Provided records -
____________
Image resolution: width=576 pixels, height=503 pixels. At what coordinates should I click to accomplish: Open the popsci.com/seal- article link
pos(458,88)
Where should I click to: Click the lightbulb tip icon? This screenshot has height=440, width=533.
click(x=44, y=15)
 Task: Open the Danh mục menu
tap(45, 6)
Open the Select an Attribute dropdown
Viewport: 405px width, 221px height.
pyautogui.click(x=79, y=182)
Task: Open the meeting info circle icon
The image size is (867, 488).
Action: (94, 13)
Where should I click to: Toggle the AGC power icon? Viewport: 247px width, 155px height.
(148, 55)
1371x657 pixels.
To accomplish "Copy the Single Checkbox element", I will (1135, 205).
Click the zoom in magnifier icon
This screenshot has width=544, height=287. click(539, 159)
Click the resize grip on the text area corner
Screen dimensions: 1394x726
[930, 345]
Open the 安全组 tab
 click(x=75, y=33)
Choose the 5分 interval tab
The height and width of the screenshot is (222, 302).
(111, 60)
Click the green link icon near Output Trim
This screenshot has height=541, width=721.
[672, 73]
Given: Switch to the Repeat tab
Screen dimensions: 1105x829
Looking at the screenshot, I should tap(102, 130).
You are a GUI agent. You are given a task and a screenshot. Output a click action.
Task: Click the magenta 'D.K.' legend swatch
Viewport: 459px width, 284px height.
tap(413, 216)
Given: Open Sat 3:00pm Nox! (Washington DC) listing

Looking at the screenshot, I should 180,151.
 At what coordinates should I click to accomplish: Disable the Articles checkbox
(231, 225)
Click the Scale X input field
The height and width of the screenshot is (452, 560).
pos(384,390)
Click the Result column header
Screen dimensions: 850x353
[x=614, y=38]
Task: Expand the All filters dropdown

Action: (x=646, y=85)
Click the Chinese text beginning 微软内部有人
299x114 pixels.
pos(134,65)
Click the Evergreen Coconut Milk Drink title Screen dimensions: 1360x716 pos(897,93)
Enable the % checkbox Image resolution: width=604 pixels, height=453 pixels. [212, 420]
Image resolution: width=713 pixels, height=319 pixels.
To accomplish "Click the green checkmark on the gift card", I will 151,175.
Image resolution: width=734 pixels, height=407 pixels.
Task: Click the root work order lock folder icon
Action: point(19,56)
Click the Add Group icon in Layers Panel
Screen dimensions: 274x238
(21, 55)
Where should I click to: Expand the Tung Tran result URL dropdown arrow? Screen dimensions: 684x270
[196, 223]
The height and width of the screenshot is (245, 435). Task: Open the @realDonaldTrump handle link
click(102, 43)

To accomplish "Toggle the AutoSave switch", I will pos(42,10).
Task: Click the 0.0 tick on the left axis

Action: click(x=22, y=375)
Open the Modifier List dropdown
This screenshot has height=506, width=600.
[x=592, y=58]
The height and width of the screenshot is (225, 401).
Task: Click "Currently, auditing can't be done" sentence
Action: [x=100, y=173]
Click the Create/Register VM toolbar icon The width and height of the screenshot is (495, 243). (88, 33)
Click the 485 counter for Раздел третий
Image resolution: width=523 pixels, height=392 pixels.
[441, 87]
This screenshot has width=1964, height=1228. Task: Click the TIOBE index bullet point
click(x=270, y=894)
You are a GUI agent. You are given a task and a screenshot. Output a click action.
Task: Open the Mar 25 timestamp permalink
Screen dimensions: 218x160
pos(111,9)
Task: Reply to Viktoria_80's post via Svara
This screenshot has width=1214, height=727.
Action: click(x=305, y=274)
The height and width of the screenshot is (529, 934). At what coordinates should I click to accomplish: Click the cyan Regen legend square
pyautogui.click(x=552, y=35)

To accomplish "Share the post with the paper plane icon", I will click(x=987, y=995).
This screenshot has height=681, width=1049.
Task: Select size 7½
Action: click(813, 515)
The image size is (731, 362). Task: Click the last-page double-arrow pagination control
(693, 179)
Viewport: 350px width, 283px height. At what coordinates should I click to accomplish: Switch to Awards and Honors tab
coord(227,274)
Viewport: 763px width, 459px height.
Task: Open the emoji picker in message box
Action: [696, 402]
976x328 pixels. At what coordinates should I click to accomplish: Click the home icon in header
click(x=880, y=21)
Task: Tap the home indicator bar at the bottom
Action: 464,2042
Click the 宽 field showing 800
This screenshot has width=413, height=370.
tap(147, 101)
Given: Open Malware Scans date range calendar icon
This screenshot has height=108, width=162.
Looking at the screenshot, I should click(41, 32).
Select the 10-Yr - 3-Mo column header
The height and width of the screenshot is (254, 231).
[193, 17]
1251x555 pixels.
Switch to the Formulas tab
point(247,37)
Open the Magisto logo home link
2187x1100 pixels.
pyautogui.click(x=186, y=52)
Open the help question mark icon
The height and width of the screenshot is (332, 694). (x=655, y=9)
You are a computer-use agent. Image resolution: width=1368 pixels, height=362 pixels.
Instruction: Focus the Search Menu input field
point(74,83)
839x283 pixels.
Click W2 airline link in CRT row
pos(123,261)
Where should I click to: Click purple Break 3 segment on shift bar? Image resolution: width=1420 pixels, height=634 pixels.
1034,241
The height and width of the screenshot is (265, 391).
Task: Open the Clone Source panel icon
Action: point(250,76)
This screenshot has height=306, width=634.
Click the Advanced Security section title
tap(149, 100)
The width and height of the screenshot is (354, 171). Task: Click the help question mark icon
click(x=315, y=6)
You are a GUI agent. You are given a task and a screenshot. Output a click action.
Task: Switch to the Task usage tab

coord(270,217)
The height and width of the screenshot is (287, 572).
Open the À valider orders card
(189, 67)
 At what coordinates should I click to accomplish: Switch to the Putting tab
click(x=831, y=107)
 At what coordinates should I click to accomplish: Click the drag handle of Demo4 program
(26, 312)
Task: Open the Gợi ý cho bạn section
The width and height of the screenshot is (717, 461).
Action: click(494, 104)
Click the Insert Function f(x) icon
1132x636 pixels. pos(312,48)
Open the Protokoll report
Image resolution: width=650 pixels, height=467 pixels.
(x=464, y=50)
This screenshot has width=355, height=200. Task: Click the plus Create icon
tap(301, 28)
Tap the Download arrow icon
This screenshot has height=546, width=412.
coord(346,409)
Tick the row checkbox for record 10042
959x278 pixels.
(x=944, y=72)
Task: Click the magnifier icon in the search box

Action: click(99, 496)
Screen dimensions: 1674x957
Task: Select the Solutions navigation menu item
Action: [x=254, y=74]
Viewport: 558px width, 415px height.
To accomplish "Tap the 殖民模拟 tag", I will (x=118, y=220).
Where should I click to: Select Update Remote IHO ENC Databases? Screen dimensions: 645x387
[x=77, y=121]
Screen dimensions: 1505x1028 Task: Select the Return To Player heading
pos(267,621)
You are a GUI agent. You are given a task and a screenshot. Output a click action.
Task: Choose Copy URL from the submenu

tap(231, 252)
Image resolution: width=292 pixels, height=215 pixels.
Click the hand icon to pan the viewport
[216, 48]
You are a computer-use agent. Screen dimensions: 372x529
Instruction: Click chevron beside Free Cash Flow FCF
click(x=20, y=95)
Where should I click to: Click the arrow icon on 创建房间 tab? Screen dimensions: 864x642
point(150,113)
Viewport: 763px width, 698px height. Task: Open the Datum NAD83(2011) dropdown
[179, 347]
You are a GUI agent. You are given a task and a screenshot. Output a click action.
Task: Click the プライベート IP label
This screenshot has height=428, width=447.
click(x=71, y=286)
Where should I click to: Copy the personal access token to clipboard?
____________
Work required - Give back, exactly as written, the stretch from the line with "Screen dimensions: 1505x1028" through the line with "You are a computer-use agent. Screen", and no other lines from the records above.

Output of the exercise -
Screen dimensions: 1505x1028 Task: Select the Return To Player heading
pos(267,621)
You are a GUI agent. You are given a task and a screenshot. Output a click action.
Task: Choose Copy URL from the submenu

tap(231, 252)
Image resolution: width=292 pixels, height=215 pixels.
Click the hand icon to pan the viewport
[216, 48]
You are a computer-use agent. Screen dimensions: 372x529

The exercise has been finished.